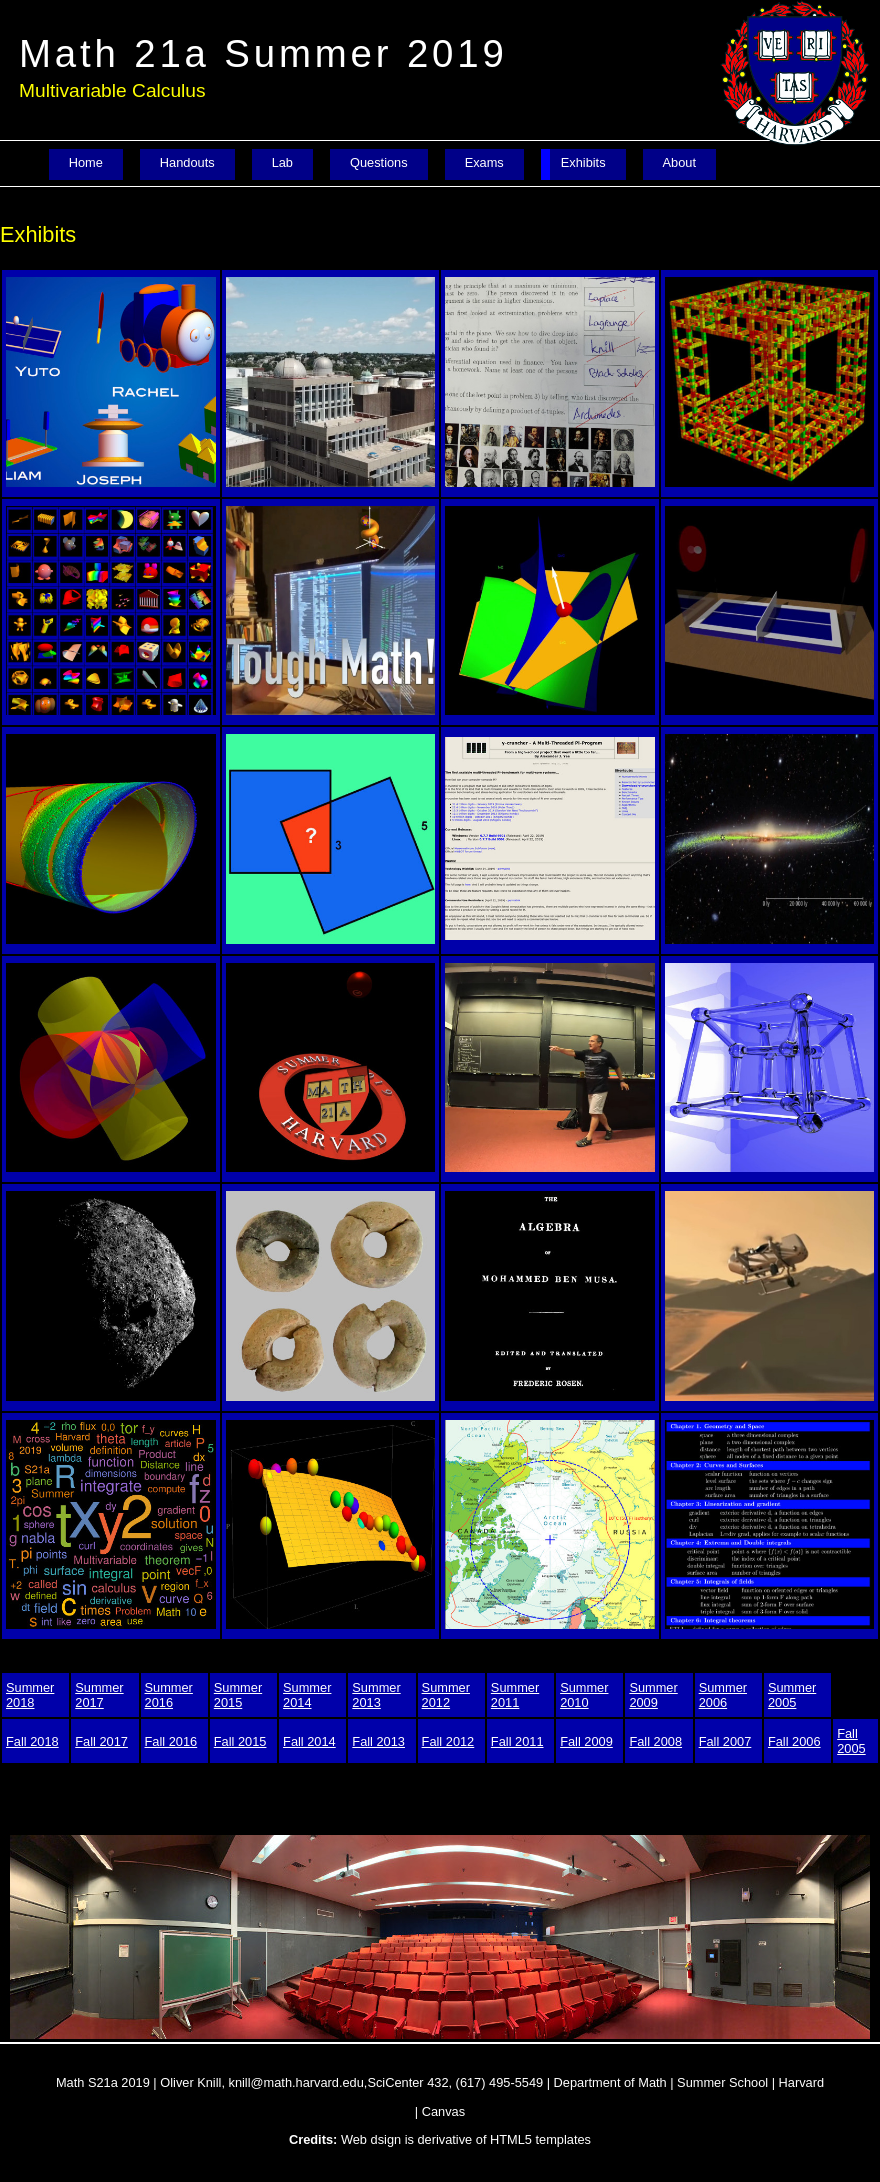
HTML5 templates (540, 2139)
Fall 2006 (794, 1741)
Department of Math (610, 2082)
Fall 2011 (517, 1741)
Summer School (722, 2082)
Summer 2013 (376, 1695)
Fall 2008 (655, 1741)
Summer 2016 (169, 1695)
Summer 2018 (30, 1695)
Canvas (443, 2111)
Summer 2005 (792, 1695)
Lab (282, 162)
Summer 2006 (723, 1695)
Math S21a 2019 (103, 2082)
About (679, 162)
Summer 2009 (653, 1695)
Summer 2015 (238, 1695)
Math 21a (263, 53)
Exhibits (583, 162)
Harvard (802, 2082)
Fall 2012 (448, 1741)
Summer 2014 (307, 1695)
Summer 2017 (99, 1695)
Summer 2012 (446, 1695)
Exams (484, 162)
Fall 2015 (240, 1741)
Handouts (187, 162)
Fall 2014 (309, 1741)
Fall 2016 (171, 1741)
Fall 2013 (378, 1741)
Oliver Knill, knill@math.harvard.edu (262, 2082)
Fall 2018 (32, 1741)
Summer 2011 (515, 1695)
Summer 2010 (584, 1695)
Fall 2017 (101, 1741)
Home (86, 162)
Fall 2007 (725, 1741)
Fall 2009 (586, 1741)
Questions (379, 162)
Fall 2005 (851, 1741)
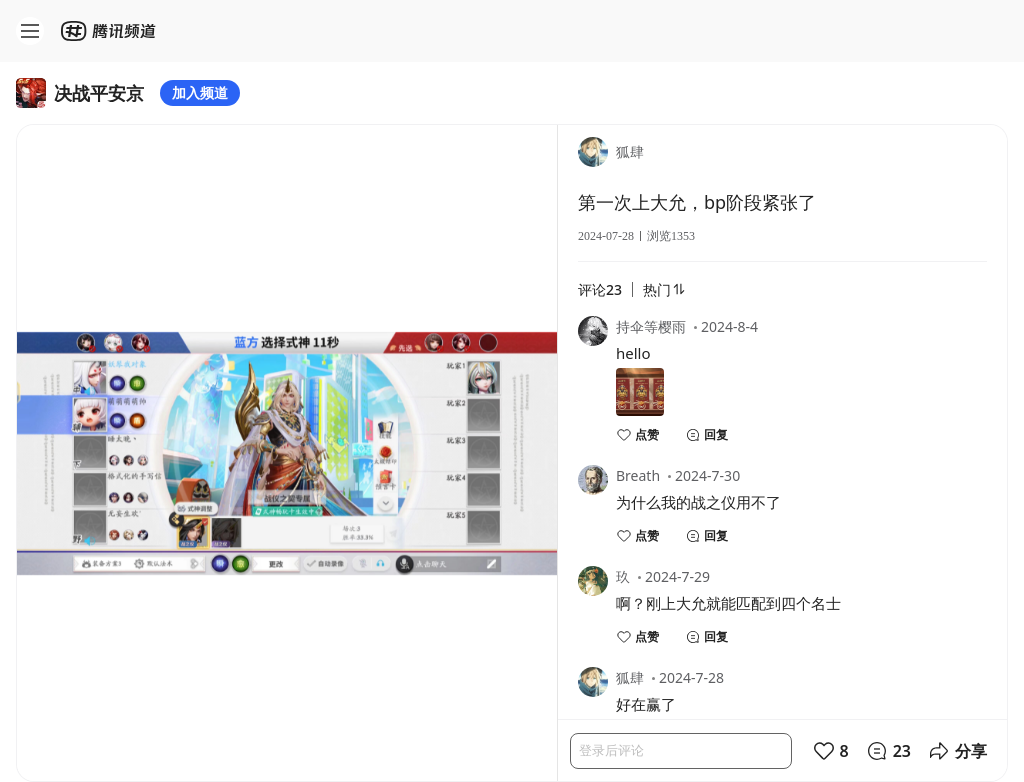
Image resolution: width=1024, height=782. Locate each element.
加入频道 (200, 92)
======
WHAT YOU SHOULD DO » Rewrite every line of the records, replacing "Summer" with "Winter" wherever it appears and changing nothing else. Leave the pictures out.

FINAL ANSWER »
HTML5 templates (540, 2139)
Fall 2006 (794, 1741)
Department of Math (610, 2082)
Fall 2011 (517, 1741)
Winter School (722, 2082)
Winter 2013 (376, 1695)
Fall 2008 (655, 1741)
Winter 2016 (169, 1695)
Winter 2018 (30, 1695)
Canvas (443, 2111)
Winter 2005 (792, 1695)
Lab (282, 162)
Winter 2006 (723, 1695)
Math S21a 2019 (103, 2082)
About (679, 162)
Winter 2009 (653, 1695)
Winter 2015 (238, 1695)
Math 21a (263, 53)
Exhibits (583, 162)
Harvard (802, 2082)
Fall 2012 (448, 1741)
Winter 2014 (307, 1695)
Winter 2017 (99, 1695)
Winter 2012 (446, 1695)
Exams (484, 162)
Fall 2015 (240, 1741)
Handouts (187, 162)
Fall 2014 (309, 1741)
Fall 2016 (171, 1741)
Fall 2013 (378, 1741)
Oliver Knill, knill@math.harvard.edu (262, 2082)
Fall 2018 (32, 1741)
Winter 2011 (515, 1695)
Winter 2010 (584, 1695)
Fall 2017 (101, 1741)
Home (86, 162)
Fall 2007 (725, 1741)
Fall 2009 (586, 1741)
Questions (379, 162)
Fall 2005 (851, 1741)
Image resolution: width=1024, height=782. Locate each element.
加入频道 (200, 92)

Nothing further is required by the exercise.